2. KNN achieves slightly higher precision, suggesting fewer false positives compared to Logistic Regression.
3. Logistic Regression demonstrates more balanced performance across all metrics, while KNN struggles with recall, likely due to its sensitivity to class imbalance and feature scaling.

---

### Reflection and Evaluation

1. **Model Selection:**
   - Logistic Regression is a better choice for this dataset due to its higher recall and F1 score, which are critical for applications where identifying true positives is important (e.g., healthcare scenarios like medication persistency).

2. **KNN Challenges:**
   - KNN's performance is heavily influenced by feature scaling and the choice of `k`. While the elbow method helped identify the optimal `k`, the model still underperformed in recall.
   - The high dimensionality of the dataset (116 features) may have also impacted KNN's performance, as it is less effective in high-dimensional spaces.

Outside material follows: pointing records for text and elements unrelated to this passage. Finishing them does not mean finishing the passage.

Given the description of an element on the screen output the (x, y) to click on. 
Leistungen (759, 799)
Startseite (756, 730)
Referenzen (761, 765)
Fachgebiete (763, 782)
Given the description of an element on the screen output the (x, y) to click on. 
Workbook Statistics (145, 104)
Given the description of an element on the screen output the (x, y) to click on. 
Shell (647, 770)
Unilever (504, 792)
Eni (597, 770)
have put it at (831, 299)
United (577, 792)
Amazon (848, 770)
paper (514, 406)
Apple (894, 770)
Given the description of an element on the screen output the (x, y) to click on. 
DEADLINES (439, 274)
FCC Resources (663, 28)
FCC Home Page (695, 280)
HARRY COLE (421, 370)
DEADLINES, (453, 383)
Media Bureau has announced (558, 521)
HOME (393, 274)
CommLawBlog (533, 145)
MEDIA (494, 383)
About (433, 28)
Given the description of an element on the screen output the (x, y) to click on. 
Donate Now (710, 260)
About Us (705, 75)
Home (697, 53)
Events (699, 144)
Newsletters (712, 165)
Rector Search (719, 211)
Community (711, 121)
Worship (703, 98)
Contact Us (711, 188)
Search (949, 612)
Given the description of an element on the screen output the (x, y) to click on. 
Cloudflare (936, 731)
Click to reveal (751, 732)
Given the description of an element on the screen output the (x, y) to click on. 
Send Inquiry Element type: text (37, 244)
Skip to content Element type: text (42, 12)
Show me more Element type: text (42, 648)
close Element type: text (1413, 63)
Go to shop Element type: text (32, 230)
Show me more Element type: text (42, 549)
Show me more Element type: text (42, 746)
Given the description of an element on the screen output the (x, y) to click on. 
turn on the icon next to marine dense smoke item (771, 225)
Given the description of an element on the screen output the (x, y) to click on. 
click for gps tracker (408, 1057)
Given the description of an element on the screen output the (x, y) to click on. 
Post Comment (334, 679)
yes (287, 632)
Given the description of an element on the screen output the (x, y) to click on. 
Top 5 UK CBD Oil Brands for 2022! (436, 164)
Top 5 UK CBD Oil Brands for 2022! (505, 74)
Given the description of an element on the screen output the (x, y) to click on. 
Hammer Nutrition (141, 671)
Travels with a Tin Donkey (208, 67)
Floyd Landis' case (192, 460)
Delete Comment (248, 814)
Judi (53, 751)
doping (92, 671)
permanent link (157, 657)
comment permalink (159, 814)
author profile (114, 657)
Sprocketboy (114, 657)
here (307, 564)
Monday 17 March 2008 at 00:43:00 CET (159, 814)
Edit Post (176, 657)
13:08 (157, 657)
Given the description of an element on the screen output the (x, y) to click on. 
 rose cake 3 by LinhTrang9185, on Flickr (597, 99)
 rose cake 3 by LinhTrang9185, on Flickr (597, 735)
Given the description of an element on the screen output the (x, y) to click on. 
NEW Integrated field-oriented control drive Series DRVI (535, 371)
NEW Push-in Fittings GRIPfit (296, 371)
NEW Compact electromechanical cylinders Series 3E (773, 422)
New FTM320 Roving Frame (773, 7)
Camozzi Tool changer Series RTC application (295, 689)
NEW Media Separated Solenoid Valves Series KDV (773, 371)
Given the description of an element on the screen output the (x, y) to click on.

3. **Future Improvements:**
   - For Logistic Regression, exploring regularization techniques (e.g., L1 or L2) could further improve performance and interpretability.
   - For KNN, dimensionality reduction techniques (e.g., PCA) or feature selection could help mitigate the curse of dimensionality.
   - Addressing class imbalance through techniques like oversampling (e.g., SMOTE) or adjusting class weights could improve recall for both models.

4. **Conclusion:**
   - Logistic Regression is the preferred model for this task, given its consistent and balanced performance across metrics. However, further experimentation and fine-tuning could enhance both models' effectiveness.